Yes, a few months have gone by and here I find myself once again. Still confused and still seeking greater knowledge into the obscure world of the female mind. I've thought long and hard as to what should be the subject matter of the post for my great and triumphant return to the cyber-world dating scene. After much deliberation I've concluded that nothing would be more fitting than to what's on everyone's mind right now at the beginning of every semester. What hot new guy or girl can I possibly date this semester, and will he/she finally be the one??? And if that's not on your mind right now... Well I suppose you just don't bleed true Byu-Idaho blood then.

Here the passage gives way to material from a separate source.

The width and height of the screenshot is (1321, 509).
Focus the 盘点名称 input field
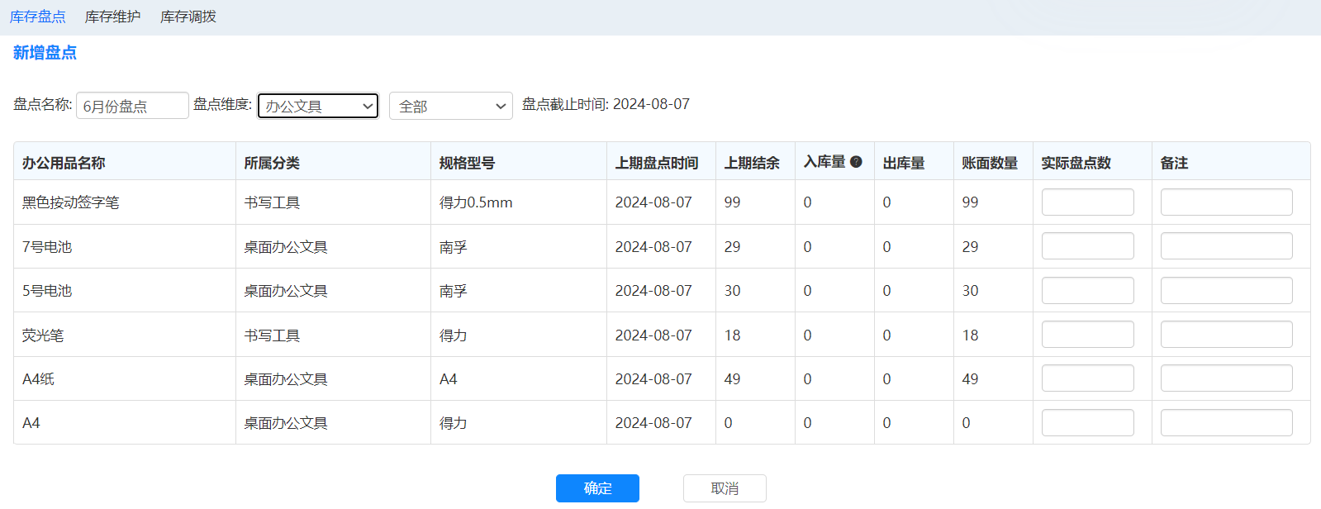click(x=132, y=106)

Tis' the season for hooking up and pairing off, and by season I mean the first two weeks of school. If you haven't found a mate by this time two days ago, give up, you've lost all hope! Your crush is already dating somebody else. Ha... It hurts but it's probably true. That crush has probably met their soul mate and more than likely it's not you. It's a fact of life I've learned to deal with. I don't know how the heck people do it! I barely have enough time and courage to figure out a girl's name in two weeks time let alone ask them to "go steady".
The question of my heart today is, ladies, what the heck do you think when a guy you don't even know comes up to you out of the blue and asks you on a date? Now now, ladies, before reaching into that clutch purse of yours for that can of mace and rape whistle, what goes through your mind? Are you flattered by his interest and courage or turned off at the fact that he's probably already talked to 5 girls before he got to you? Or maybe you could care less? Maybe it's never happened... would you like it if he did? Is that not creepy that the only reason I'm talking to you is because I'm physically attracted to you? How do those dates turn out if you do go?
Me personally, I like to get to know a girl first. Become closer to them more so on a friendship level, and if something comes from that, that's when I move into phase 2 of my secret 27 step plan to marriage. But never before then. What are these guys thinking anyways? Are they crazy? Am I crazy? Let me know... ESPECIALLY if you're one of those few outliers that has somehow slipped between the cracks of boyfriend and girlfriendom these past two weeks and need somebody to hold. Eh eh? Ha, ladies... It's good to be back.
10 comments:
I agree with you 100%! To me I always feel that if I were a girl and some random guy asked me out, I'd be put off by his creepy randomness. But then I, like you, try to get to know the girl first, become friends... and then get stuck in "the friend zone" A sad wasteland where even though all logic points to the fact that you and said girl would have a relationship of Jane Austin proportions, the girl sees you as "friend" and thus you are condemned to rot there in agony.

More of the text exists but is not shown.